- WORK ITEM
Everything from the line containing "Task: Open more" through the last line of the listing below should be returned exactly, except for pictures.

- INPUT MATERIAL
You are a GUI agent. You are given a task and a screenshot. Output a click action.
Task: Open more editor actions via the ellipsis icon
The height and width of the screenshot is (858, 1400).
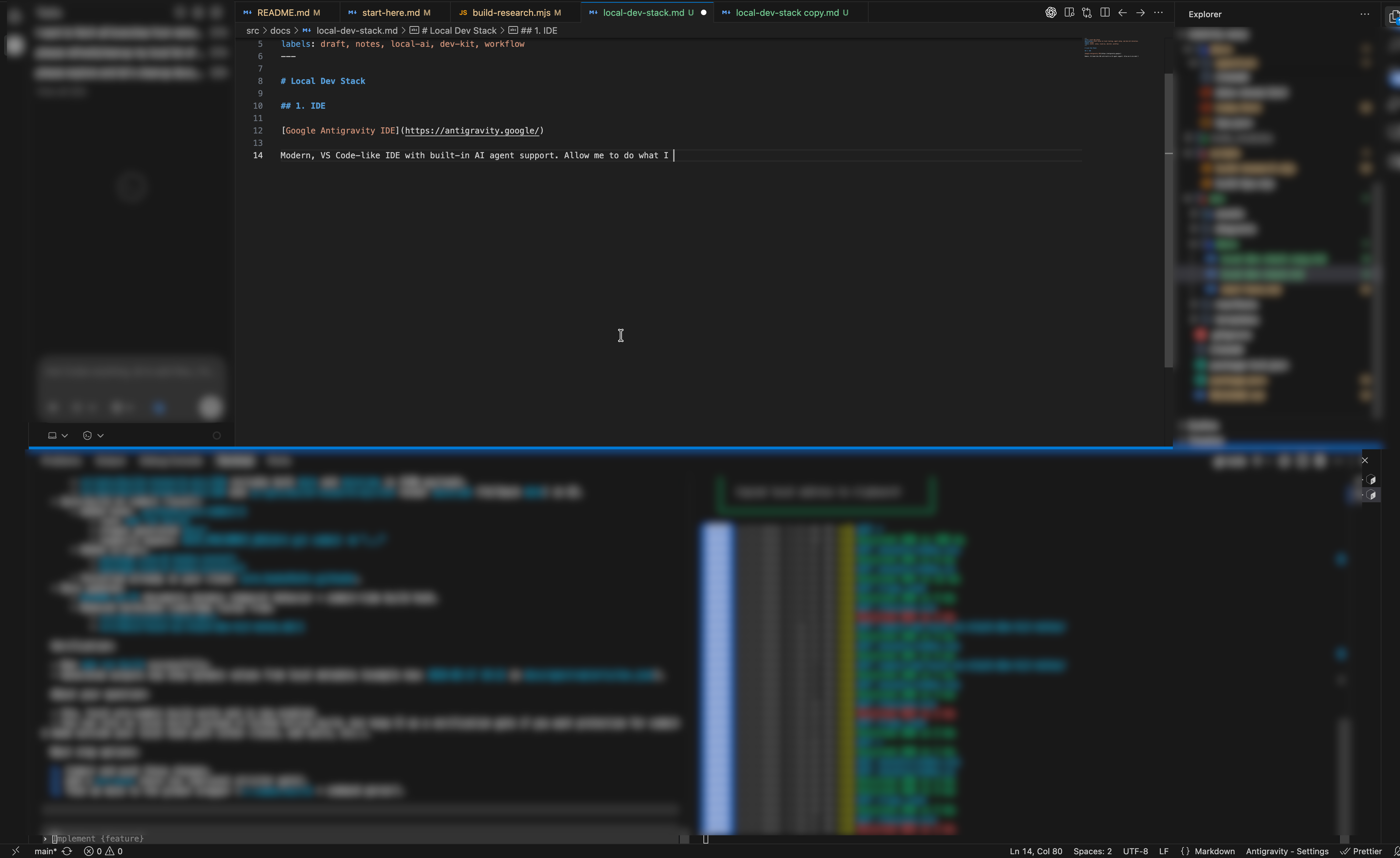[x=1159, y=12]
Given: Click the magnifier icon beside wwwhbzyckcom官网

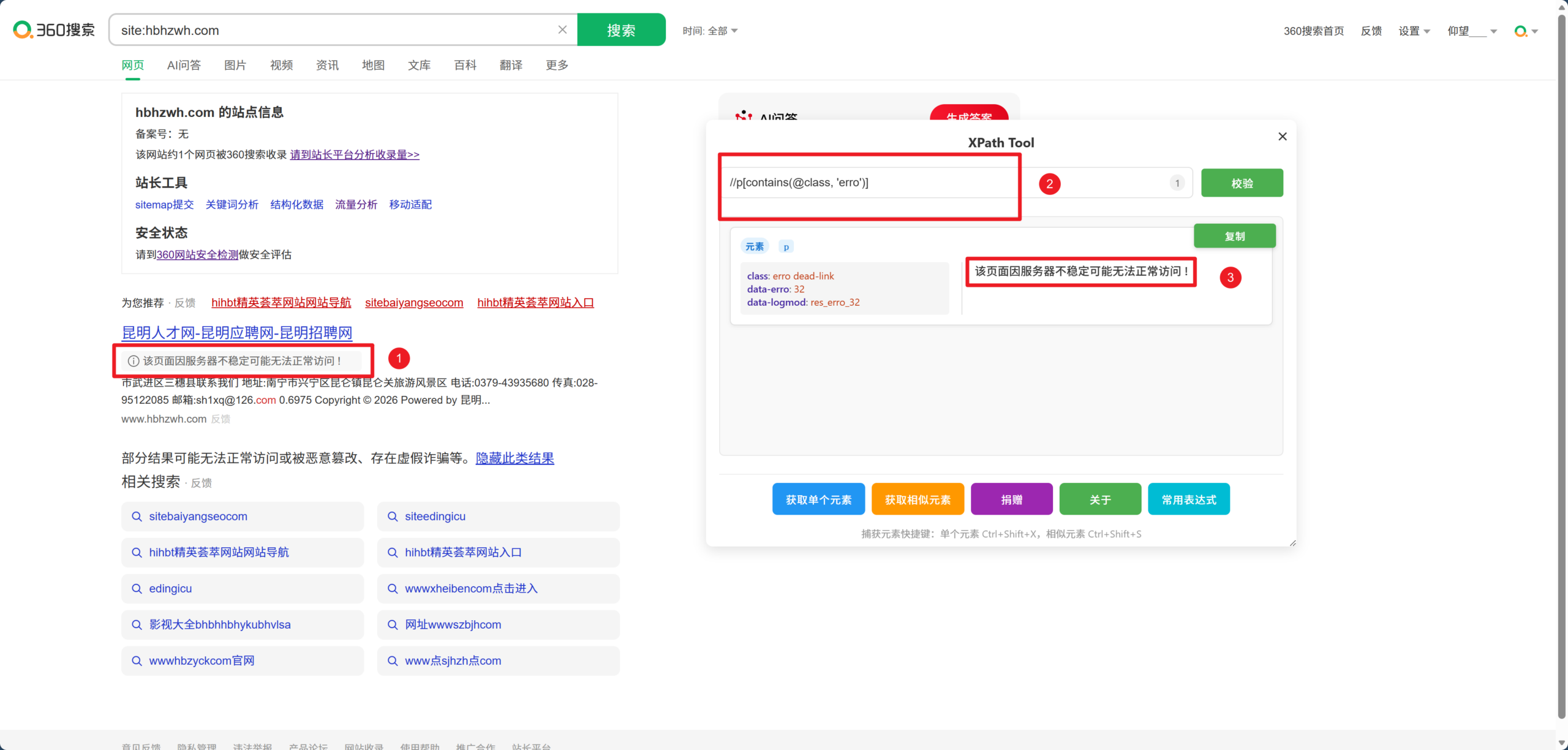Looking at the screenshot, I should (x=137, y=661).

- ANSWER TO THIS PROBLEM
Task: Open more editor actions via the ellipsis icon
The height and width of the screenshot is (858, 1400).
[x=1159, y=12]
Given: Click the magnifier icon beside wwwhbzyckcom官网

Looking at the screenshot, I should (x=137, y=661).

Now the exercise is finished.